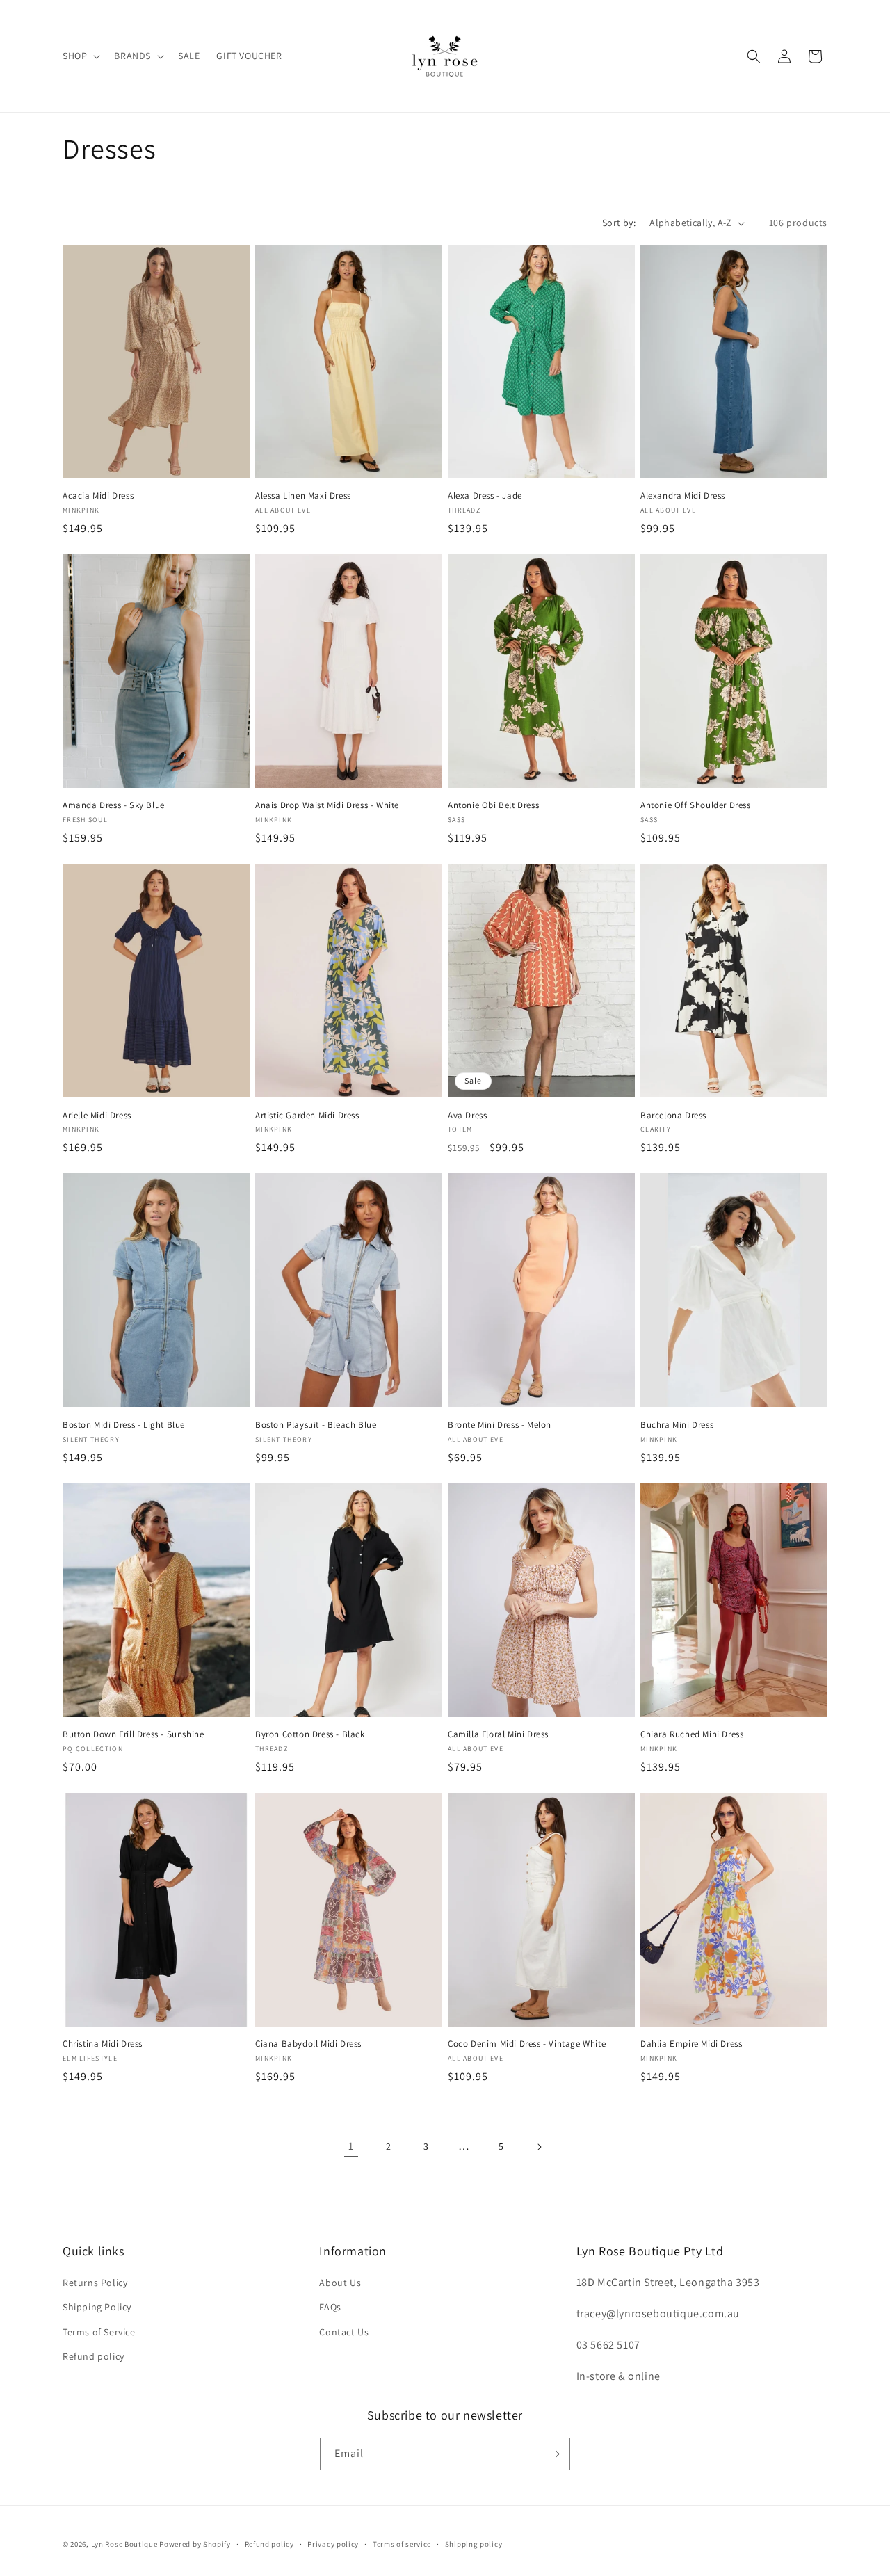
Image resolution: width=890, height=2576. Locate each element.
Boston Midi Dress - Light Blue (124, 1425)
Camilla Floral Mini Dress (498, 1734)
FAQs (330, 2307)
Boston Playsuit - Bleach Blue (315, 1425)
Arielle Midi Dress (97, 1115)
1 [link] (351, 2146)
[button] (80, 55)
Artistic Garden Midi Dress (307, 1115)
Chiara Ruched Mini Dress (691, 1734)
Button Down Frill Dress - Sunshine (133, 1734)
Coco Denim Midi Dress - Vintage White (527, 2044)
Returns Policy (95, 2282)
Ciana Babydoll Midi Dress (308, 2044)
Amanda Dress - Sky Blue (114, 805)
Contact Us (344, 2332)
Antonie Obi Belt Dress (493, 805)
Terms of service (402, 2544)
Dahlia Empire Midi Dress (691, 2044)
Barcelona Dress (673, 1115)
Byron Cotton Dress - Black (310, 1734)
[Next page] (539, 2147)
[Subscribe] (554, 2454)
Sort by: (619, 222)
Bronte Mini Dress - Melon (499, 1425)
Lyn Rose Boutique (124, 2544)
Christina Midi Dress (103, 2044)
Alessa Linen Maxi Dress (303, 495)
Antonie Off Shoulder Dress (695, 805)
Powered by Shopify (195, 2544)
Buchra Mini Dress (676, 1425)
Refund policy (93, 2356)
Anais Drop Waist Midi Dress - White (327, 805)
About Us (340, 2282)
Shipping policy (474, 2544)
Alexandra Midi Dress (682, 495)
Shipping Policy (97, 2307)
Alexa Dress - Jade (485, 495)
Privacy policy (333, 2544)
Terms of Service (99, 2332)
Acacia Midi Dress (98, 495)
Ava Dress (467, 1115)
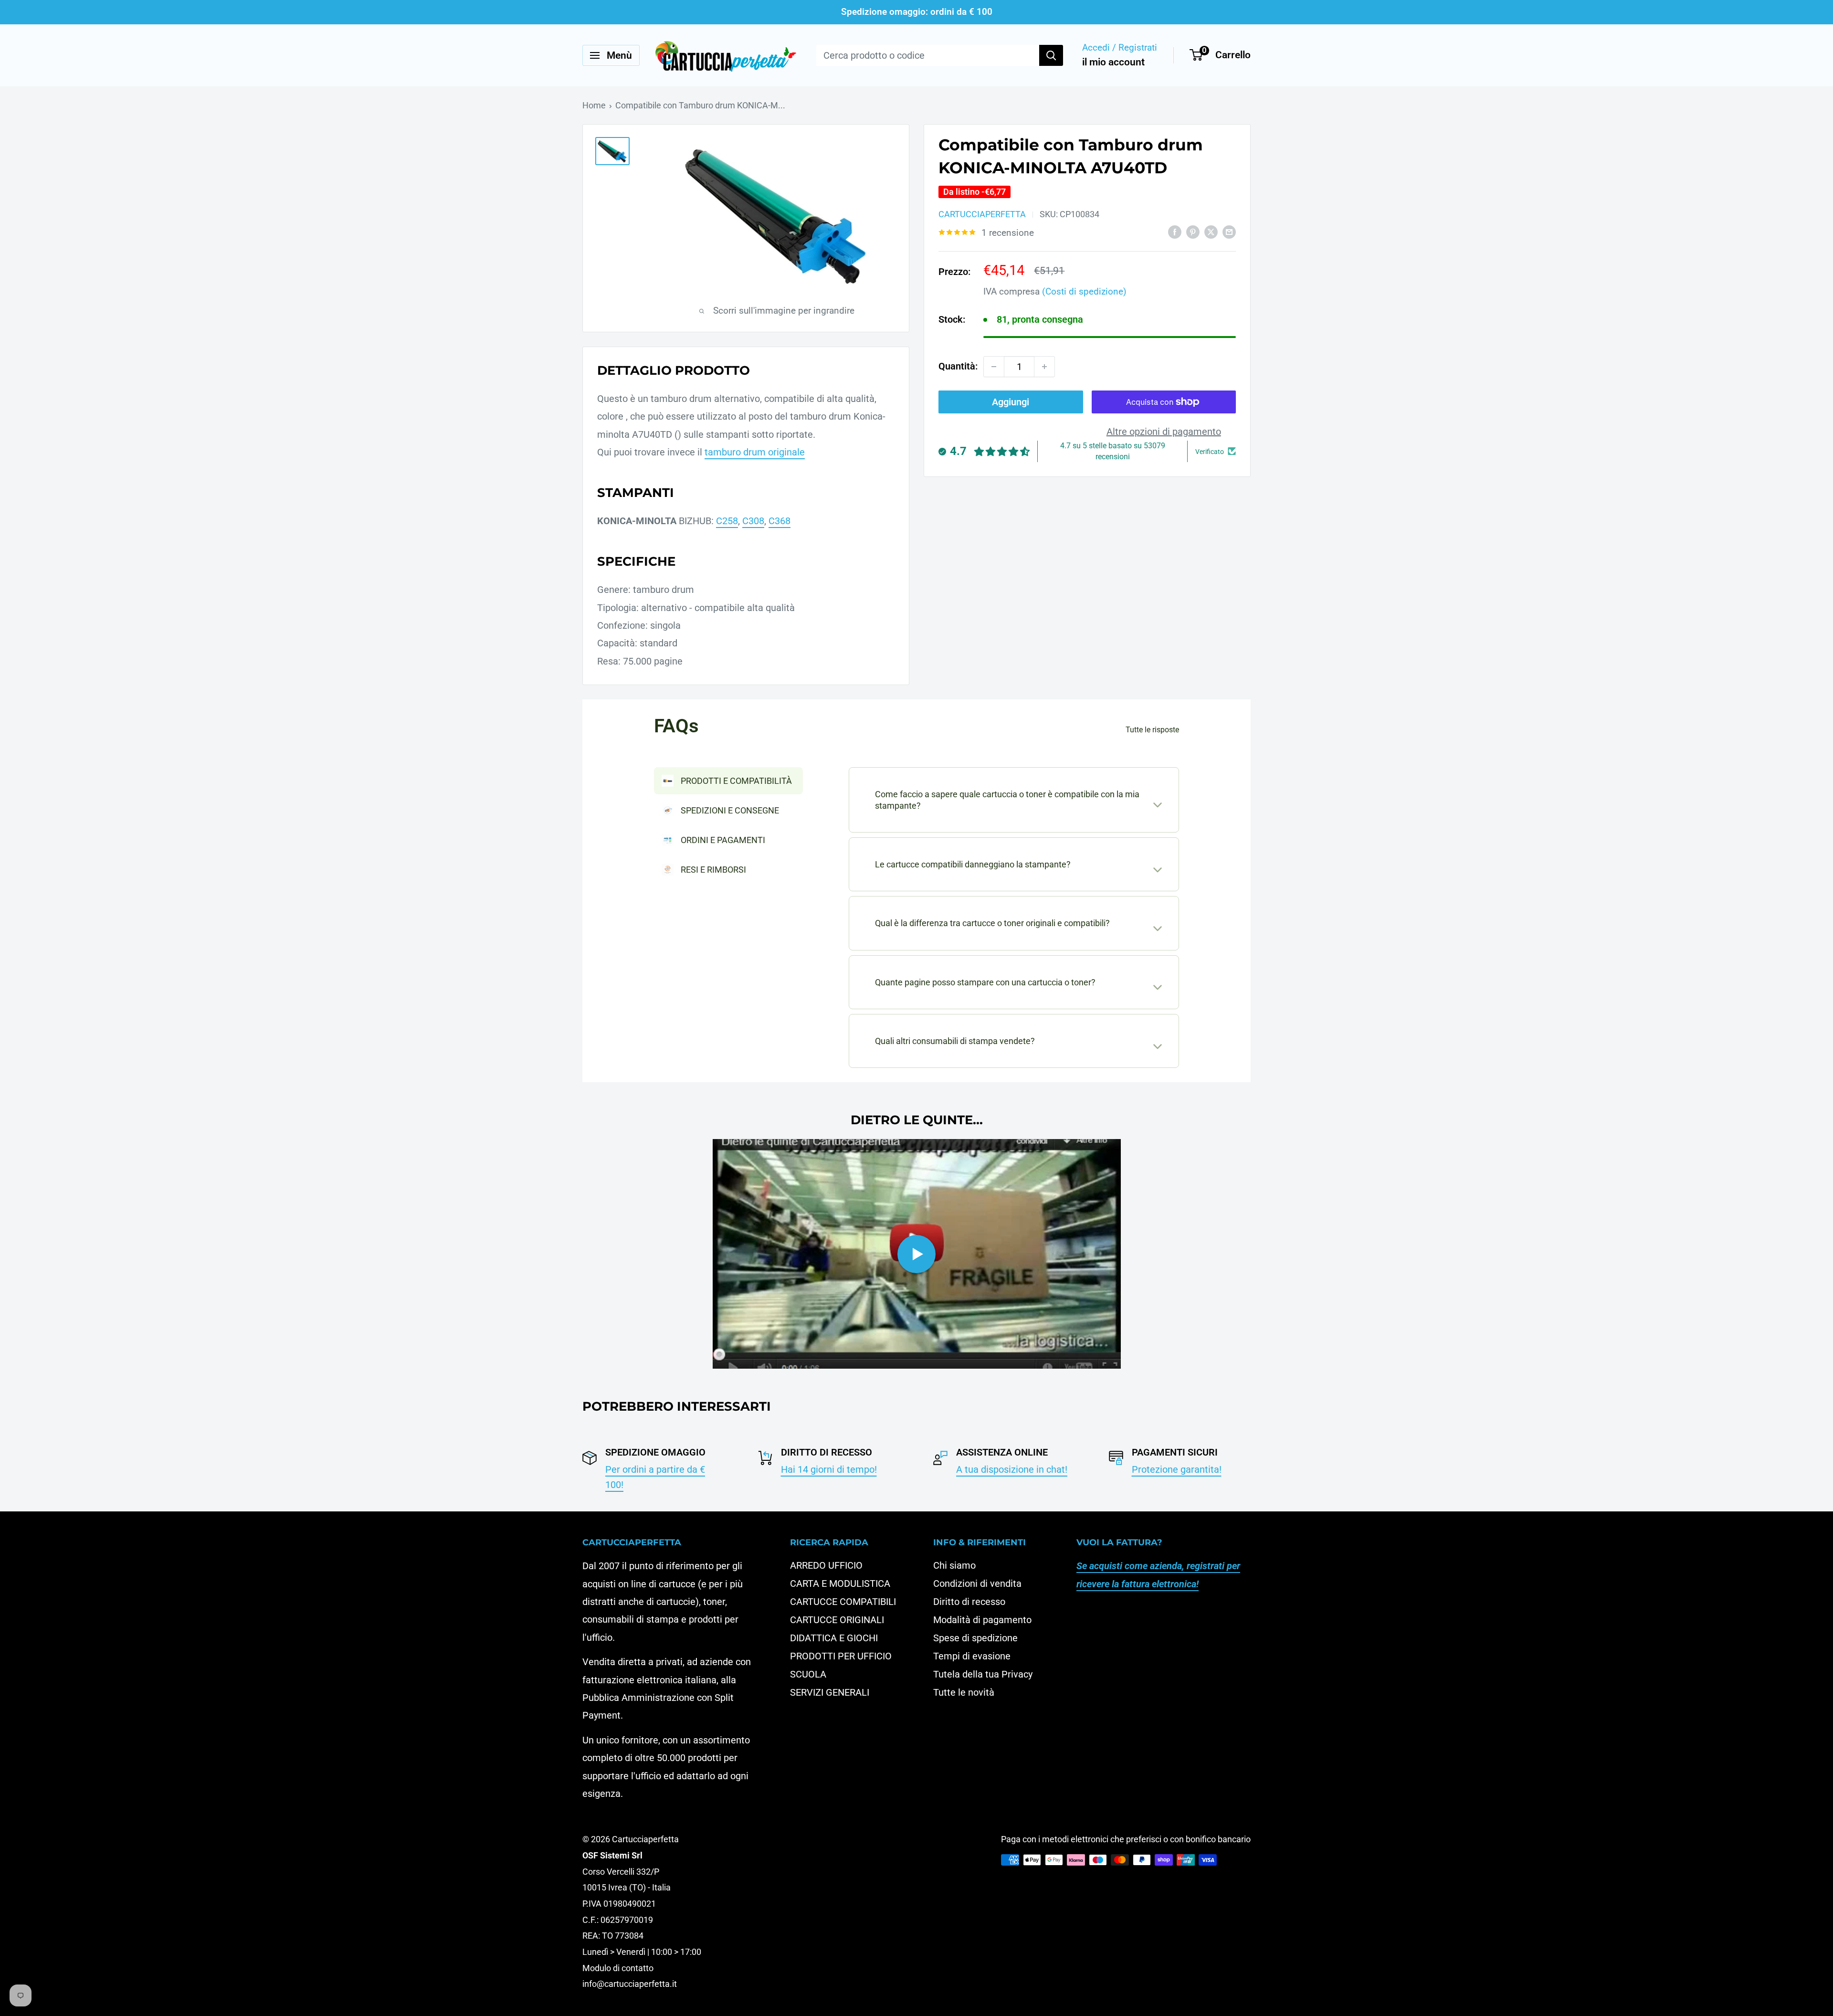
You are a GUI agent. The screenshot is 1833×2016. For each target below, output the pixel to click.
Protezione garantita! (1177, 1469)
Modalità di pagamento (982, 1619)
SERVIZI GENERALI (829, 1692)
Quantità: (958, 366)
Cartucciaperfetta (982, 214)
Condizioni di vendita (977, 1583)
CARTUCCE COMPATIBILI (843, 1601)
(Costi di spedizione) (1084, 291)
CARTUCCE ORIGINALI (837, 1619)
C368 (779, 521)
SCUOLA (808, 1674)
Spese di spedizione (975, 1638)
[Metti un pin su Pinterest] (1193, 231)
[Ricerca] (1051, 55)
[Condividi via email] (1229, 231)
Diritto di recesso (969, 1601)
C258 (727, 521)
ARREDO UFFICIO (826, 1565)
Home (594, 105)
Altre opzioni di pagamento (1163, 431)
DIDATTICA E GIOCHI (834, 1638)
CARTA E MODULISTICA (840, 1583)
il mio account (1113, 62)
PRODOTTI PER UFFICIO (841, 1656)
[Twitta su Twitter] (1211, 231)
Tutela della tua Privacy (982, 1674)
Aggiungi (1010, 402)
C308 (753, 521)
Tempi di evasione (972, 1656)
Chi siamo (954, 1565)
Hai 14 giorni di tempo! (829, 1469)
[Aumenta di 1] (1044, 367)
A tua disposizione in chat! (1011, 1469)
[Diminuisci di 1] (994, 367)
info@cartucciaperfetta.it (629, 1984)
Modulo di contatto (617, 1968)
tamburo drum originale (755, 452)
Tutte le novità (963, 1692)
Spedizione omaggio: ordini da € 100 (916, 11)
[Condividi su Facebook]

^^^^^^^^^^^^^^^^

Throughout the material above, find each line with "Privacy" and return it.

Privacy policy (333, 2544)
Tutela della tua Privacy (982, 1674)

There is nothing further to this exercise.